__Data in this exercise__
● ● ●

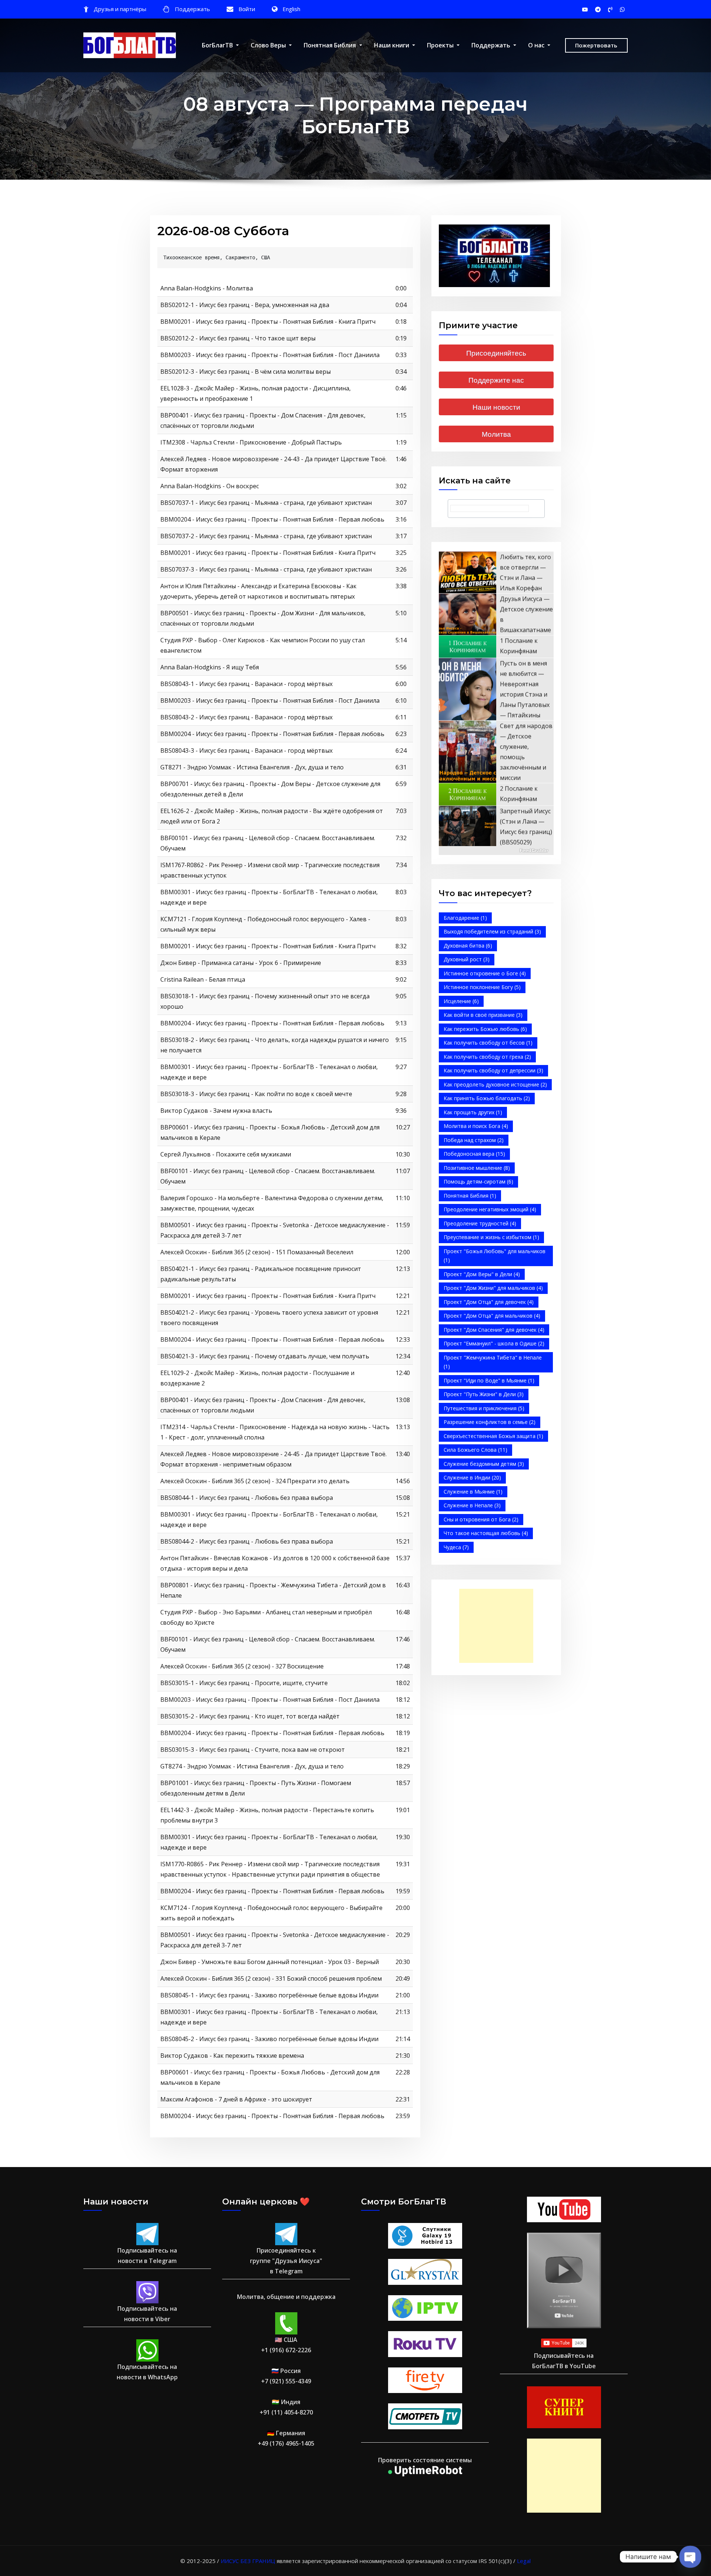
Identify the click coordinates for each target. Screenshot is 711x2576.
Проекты (441, 45)
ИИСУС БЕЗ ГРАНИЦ (248, 2561)
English (291, 9)
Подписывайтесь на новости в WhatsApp (147, 2372)
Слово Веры (269, 45)
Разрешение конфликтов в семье (489, 1421)
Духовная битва (468, 945)
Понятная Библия (330, 45)
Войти (246, 9)
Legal (524, 2561)
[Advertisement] (498, 1626)
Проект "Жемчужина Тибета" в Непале (493, 1362)
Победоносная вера (474, 1153)
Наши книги (392, 45)
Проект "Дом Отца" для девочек (489, 1301)
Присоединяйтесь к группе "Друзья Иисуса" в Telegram (286, 2260)
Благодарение (465, 917)
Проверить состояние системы (425, 2460)
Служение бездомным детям (484, 1463)
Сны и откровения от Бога (481, 1519)
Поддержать (192, 9)
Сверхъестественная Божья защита (493, 1436)
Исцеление (461, 1001)
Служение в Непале (472, 1505)
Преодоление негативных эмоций (490, 1209)
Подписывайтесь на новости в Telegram (147, 2255)
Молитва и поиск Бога (476, 1125)
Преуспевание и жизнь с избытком (491, 1237)
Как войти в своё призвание (483, 1014)
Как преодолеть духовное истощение (495, 1084)
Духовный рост (467, 959)
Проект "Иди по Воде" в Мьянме (489, 1380)
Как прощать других (473, 1112)
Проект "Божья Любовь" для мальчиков (494, 1256)
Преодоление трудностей (480, 1223)
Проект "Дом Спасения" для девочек (494, 1329)
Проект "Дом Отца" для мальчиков (492, 1315)
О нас (537, 45)
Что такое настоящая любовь (486, 1533)
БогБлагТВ (218, 45)
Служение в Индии (472, 1477)
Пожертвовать (596, 45)
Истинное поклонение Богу (482, 987)
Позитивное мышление (477, 1167)
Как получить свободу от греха (487, 1056)
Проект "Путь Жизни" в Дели (484, 1394)
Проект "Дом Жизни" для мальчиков (493, 1287)
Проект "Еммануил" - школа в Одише (494, 1343)
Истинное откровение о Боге (485, 973)
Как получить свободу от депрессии (493, 1070)
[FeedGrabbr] (496, 850)
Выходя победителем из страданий (492, 931)
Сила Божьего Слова (475, 1449)
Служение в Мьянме (473, 1491)
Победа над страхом (474, 1140)
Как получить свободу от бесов (488, 1042)
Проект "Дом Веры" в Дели (482, 1274)
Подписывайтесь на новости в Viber (147, 2313)
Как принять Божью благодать (487, 1098)
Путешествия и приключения (484, 1408)
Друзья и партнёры (120, 9)
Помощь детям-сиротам (478, 1181)
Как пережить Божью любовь (485, 1028)
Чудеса (456, 1547)
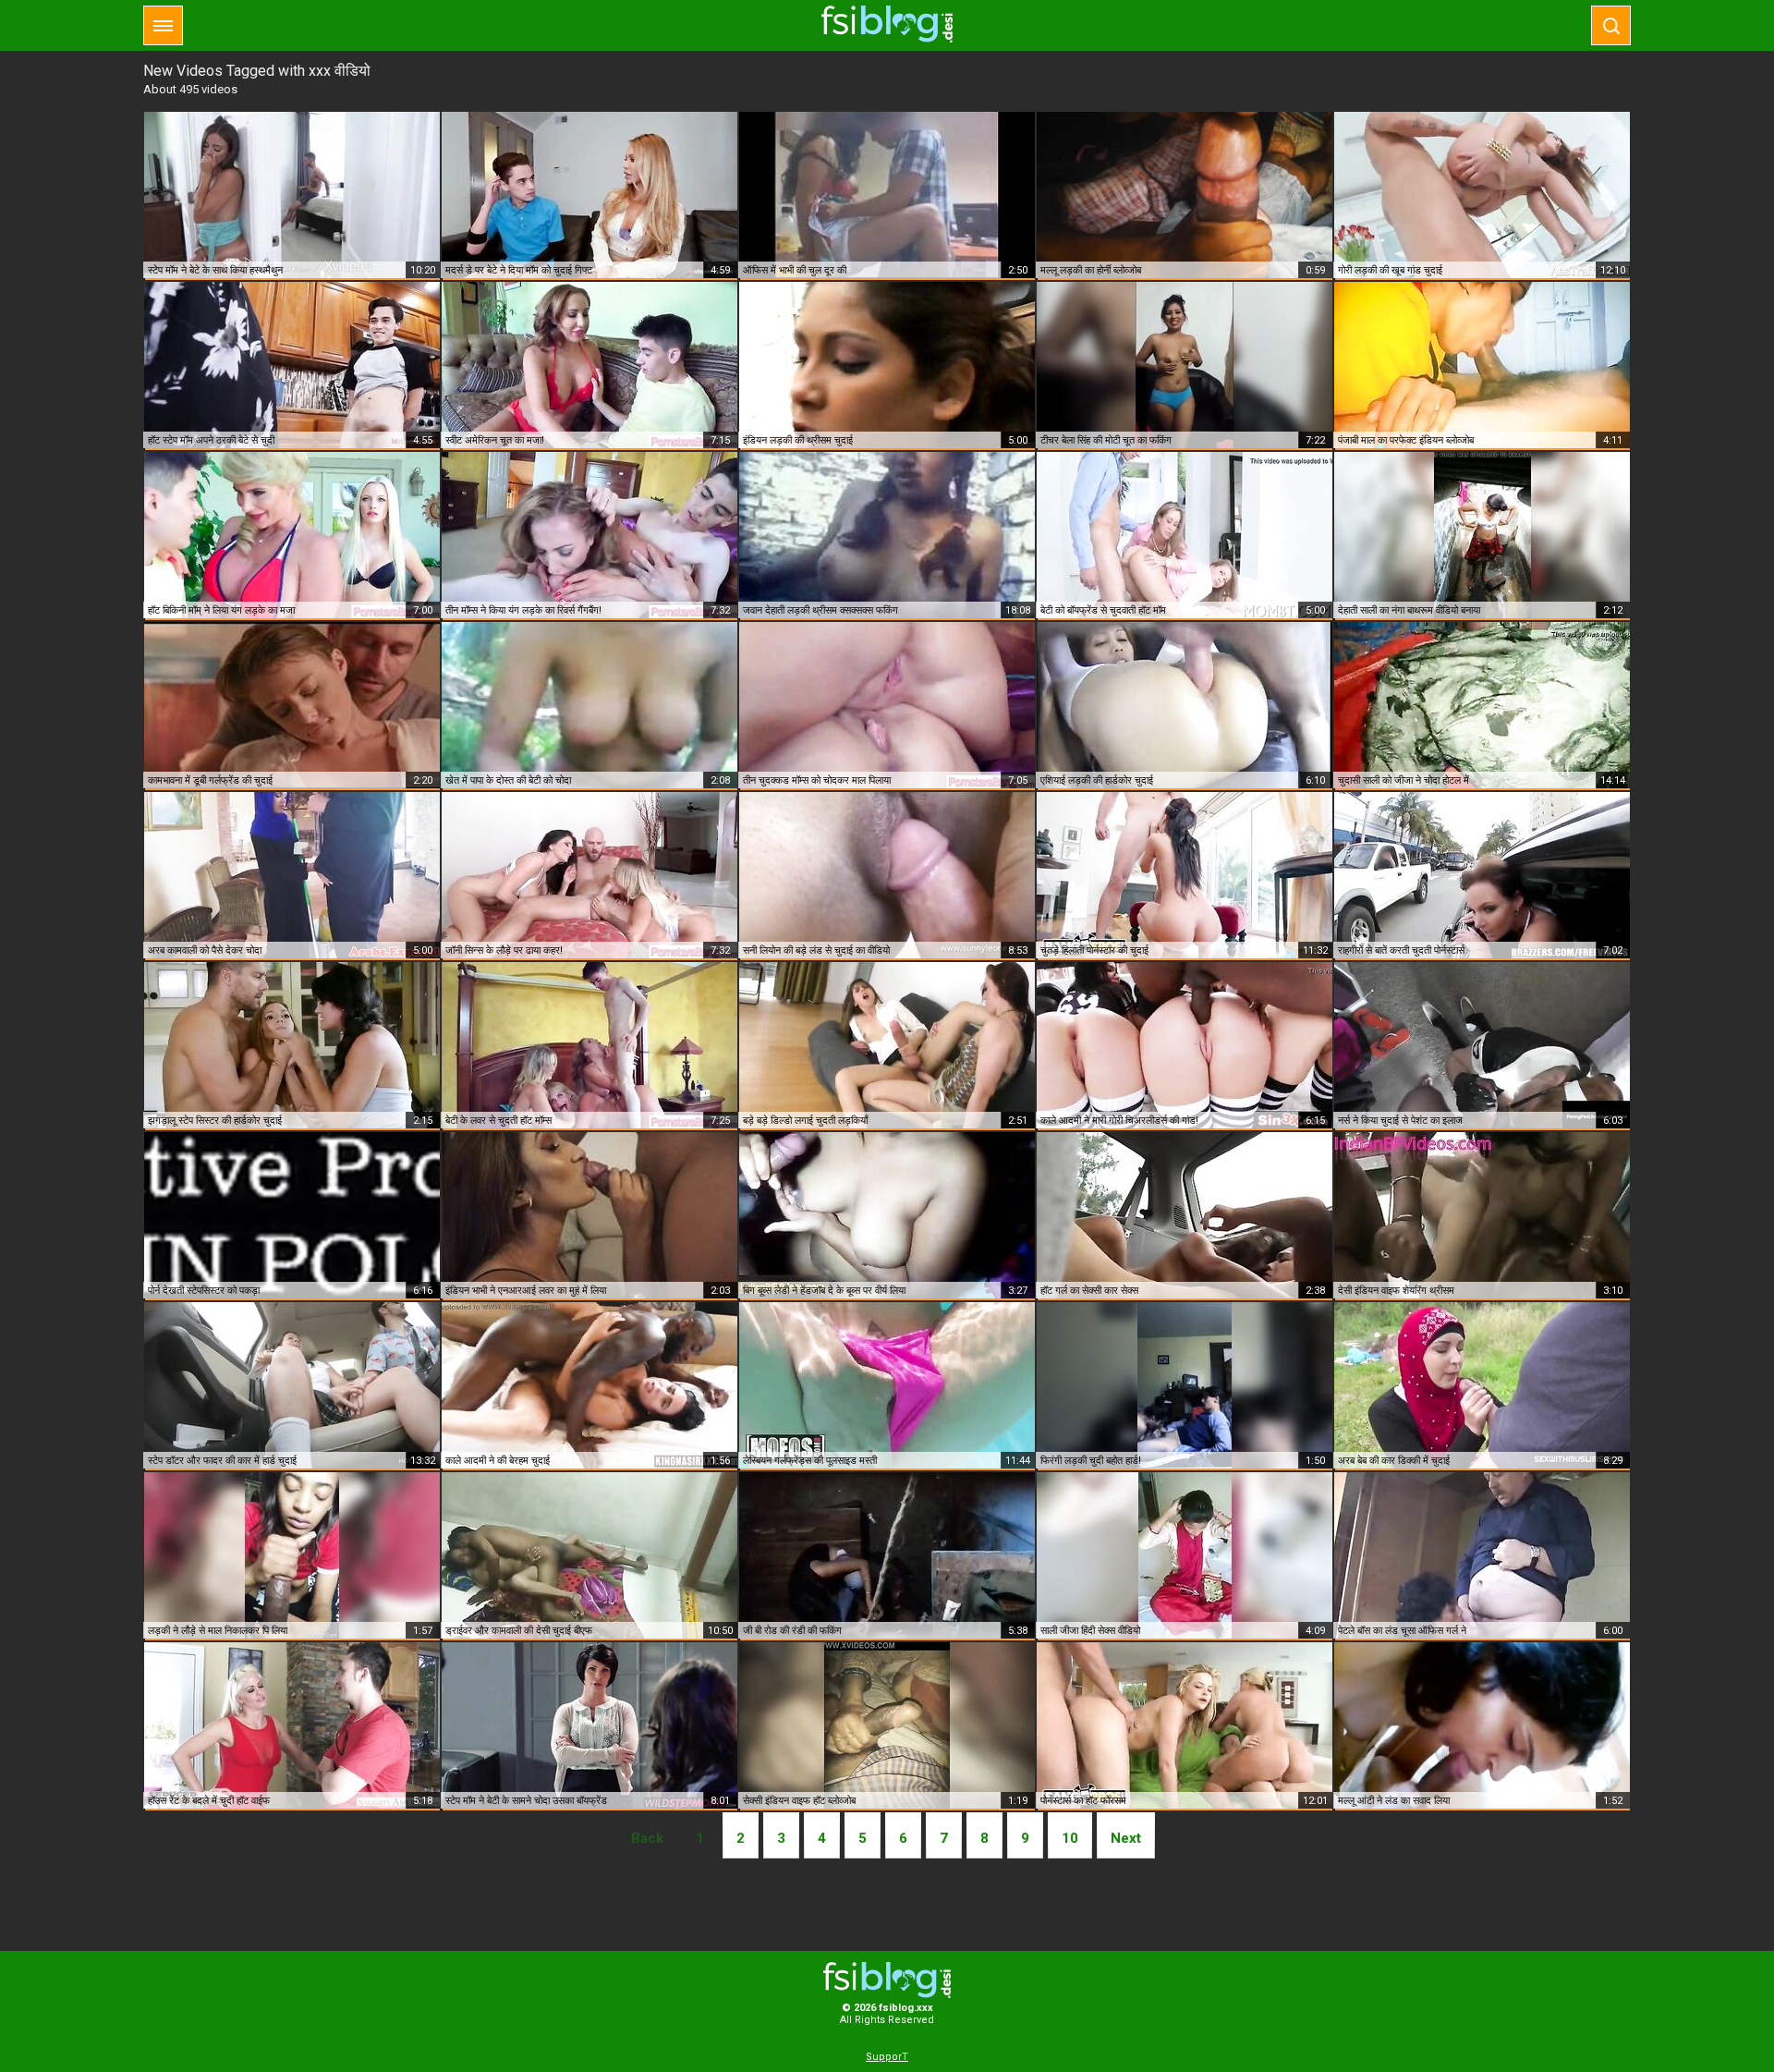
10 (1070, 1838)
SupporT (887, 2057)
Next (1126, 1838)
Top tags (163, 25)
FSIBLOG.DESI (887, 1980)
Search (1611, 25)
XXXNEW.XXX (887, 24)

● ● ●

What you output must match the data exactly, apart from the pictures, which are left out.

Identify the click coordinates for each target. Screenshot is 711x2576.
Проекты (441, 45)
ИИСУС БЕЗ ГРАНИЦ (248, 2561)
English (291, 9)
Подписывайтесь на новости в WhatsApp (147, 2372)
Слово Веры (269, 45)
Разрешение конфликтов в семье (489, 1421)
Духовная битва (468, 945)
Понятная Библия (330, 45)
Войти (246, 9)
Legal (524, 2561)
[Advertisement] (498, 1626)
Проект "Жемчужина Тибета" в Непале (493, 1362)
Победоносная вера (474, 1153)
Наши книги (392, 45)
Проект "Дом Отца" для девочек (489, 1301)
Присоединяйтесь к группе "Друзья Иисуса" в Telegram (286, 2260)
Благодарение (465, 917)
Проверить состояние системы (425, 2460)
Служение бездомным детям (484, 1463)
Сны и откровения от Бога (481, 1519)
Поддержать (192, 9)
Сверхъестественная Божья защита (493, 1436)
Исцеление (461, 1001)
Служение в Непале (472, 1505)
Преодоление негативных эмоций (490, 1209)
Подписывайтесь на новости в Telegram (147, 2255)
Молитва и поиск Бога (476, 1125)
Преуспевание и жизнь с избытком (491, 1237)
Как войти в своё призвание (483, 1014)
Как преодолеть духовное истощение (495, 1084)
Духовный рост (467, 959)
Проект "Иди по Воде" в Мьянме (489, 1380)
Как прощать других (473, 1112)
Проект "Божья Любовь" для мальчиков (494, 1256)
Преодоление трудностей (480, 1223)
Проект "Дом Спасения" для девочек (494, 1329)
Проект "Дом Отца" для мальчиков (492, 1315)
О нас (537, 45)
Что такое настоящая любовь (486, 1533)
БогБлагТВ (218, 45)
Служение в Индии (472, 1477)
Пожертвовать (596, 45)
Истинное поклонение Богу (482, 987)
Позитивное мышление (477, 1167)
Как получить свободу от греха (487, 1056)
Проект "Путь Жизни" в Дели (484, 1394)
Проект "Дом Жизни" для мальчиков (493, 1287)
Проект "Еммануил" - школа в Одише (494, 1343)
Истинное откровение о Боге (485, 973)
Как получить свободу от депрессии (493, 1070)
[FeedGrabbr] (496, 850)
Выходя победителем из страданий (492, 931)
Сила Божьего Слова (475, 1449)
Служение в Мьянме (473, 1491)
Победа над страхом (474, 1140)
Как получить свободу от бесов (488, 1042)
Проект "Дом Веры" в Дели (482, 1274)
Подписывайтесь на новости в Viber (147, 2313)
Как принять Божью благодать (487, 1098)
Путешествия и приключения (484, 1408)
Друзья и партнёры (120, 9)
Помощь детям-сиротам (478, 1181)
Как пережить Божью любовь (485, 1028)
Чудеса (456, 1547)
10 (1070, 1838)
SupporT (887, 2057)
Next (1126, 1838)
Top tags (163, 25)
FSIBLOG.DESI (887, 1980)
Search (1611, 25)
XXXNEW.XXX (887, 24)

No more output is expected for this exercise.